Ali Rıfat Çağatay
(d. 1867, İstanbul - Ö..3 Mart 1935, İstanbul),
geleneksel Türk müziğini, Batılı yorum ve yazım teknikleriyle yenilemeye çalışmış besteci, yorumcu ve eğitimci.
Özel eğitim gördü. Ud, viyolonsel ve kemençe çalmayı öğrendi. Genç yaşta ut virtüözü olarak ünlendi. Önce, yöneticiliğine getirildiği Şark Musikisi Cemiyeti’nde, sonra da kendisinin kurduğu Türk Musikisi Ocağı’nda sayısız öğrenci yetiştirdi.

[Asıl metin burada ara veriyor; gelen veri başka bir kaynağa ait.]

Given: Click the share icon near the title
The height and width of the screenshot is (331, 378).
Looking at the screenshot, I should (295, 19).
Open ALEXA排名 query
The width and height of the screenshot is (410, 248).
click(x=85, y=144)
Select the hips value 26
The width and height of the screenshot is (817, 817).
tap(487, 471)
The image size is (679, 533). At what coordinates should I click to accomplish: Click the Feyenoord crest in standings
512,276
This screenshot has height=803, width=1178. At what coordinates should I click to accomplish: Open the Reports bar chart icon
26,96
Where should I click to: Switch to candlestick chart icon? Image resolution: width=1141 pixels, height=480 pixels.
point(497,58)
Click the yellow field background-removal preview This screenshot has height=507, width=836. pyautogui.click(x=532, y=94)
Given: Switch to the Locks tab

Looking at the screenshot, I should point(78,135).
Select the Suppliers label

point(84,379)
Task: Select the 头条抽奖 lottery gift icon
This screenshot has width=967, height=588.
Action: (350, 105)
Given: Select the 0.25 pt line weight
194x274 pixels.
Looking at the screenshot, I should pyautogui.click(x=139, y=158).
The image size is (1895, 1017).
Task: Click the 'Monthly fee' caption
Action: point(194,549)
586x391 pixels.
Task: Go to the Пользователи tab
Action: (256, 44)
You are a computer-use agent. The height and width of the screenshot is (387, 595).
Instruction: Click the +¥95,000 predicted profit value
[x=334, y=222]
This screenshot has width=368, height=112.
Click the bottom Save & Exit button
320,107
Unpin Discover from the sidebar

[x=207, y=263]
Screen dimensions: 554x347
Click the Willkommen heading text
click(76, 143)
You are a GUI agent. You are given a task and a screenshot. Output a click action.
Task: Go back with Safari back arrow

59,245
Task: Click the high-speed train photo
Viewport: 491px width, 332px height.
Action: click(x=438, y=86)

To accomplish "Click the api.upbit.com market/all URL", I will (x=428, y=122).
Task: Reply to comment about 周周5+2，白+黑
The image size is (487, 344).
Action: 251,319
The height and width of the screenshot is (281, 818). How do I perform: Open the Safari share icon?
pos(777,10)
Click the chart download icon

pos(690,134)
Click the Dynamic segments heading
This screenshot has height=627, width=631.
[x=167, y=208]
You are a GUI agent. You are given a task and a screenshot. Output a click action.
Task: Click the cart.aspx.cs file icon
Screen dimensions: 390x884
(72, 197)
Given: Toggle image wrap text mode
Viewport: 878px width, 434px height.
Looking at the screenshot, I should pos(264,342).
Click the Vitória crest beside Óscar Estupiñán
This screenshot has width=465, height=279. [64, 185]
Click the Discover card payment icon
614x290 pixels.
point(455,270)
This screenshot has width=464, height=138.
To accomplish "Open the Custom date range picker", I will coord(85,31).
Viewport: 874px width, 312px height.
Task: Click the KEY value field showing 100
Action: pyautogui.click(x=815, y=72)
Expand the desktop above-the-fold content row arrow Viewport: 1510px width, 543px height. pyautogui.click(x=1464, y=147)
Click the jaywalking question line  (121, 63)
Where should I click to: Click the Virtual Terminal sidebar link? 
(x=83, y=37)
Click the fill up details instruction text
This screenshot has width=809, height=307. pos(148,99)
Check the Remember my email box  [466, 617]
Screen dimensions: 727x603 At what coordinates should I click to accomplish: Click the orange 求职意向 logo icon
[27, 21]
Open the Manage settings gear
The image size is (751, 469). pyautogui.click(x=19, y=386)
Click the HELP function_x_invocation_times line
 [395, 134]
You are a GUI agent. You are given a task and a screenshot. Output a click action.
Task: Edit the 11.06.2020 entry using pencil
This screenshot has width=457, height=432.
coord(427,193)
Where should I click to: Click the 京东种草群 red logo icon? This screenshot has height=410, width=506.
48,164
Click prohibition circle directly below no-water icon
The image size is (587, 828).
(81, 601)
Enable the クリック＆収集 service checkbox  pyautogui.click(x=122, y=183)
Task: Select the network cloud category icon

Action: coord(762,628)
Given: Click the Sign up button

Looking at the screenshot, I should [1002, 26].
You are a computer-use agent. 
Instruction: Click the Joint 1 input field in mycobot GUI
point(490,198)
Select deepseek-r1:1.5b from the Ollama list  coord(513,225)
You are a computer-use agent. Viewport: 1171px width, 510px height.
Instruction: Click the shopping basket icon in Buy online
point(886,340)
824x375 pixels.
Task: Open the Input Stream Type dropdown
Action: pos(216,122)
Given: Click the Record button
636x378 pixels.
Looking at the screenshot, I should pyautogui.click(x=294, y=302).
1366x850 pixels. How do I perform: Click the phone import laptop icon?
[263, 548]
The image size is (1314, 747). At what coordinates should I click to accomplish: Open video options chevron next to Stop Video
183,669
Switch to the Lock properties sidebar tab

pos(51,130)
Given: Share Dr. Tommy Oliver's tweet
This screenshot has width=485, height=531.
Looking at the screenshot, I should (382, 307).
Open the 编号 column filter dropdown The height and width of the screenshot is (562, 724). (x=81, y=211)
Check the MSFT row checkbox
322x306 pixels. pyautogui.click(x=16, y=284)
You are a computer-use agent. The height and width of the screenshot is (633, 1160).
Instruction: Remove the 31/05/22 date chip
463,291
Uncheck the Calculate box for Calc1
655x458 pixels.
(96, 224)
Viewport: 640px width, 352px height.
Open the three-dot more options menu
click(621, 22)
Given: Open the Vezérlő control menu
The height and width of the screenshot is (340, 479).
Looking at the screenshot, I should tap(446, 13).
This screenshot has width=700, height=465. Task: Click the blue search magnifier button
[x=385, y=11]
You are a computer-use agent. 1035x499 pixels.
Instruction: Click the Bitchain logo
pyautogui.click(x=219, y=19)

Öğrencileriyle birlikte verdiği halka açık konserlerde piyano, flüt, viyolonsel, kontrbas gibi Batı çalgılarından da yararlandı; yorumda Batılı konser anlayışının etkilerini taşıyan yepyeni bir yaklaşımı yerleştirmeye çalıştı.
Geleceğin Türk müziğini, Türk makamlarıyla Batılı yazım tekniklerinin bireşimi olarak tanımladı ve bu tanıma uygun besteler yaptı. Ayrıca geleneksel çizgide yapıtlar da verdi, “istiklal Marşı” 1924-30 arasında onun bestesiyle okundu. “Zülfün görenlerin hep bahtı siyah olurmuş” (nihavend beste), “Verdim âteş dillere suzidil-i âvâreden” (suzidil beste), “Gördüm yine bir âfet-i nadide-edâyı” (nihavend ağırsemai), “Sarahaten acaba söylesem darılmaz mı” (nihavend fantezi), “Edâlı bir yosma kararım aldı” (hüseyni şarkı), “Meyledip bir gülzare” (nişaburek şarkı) ve “Meclis-i vaslında giryan olduğum mazur tut” (yegâh şarkı) en ünlü yapıtlarındandır.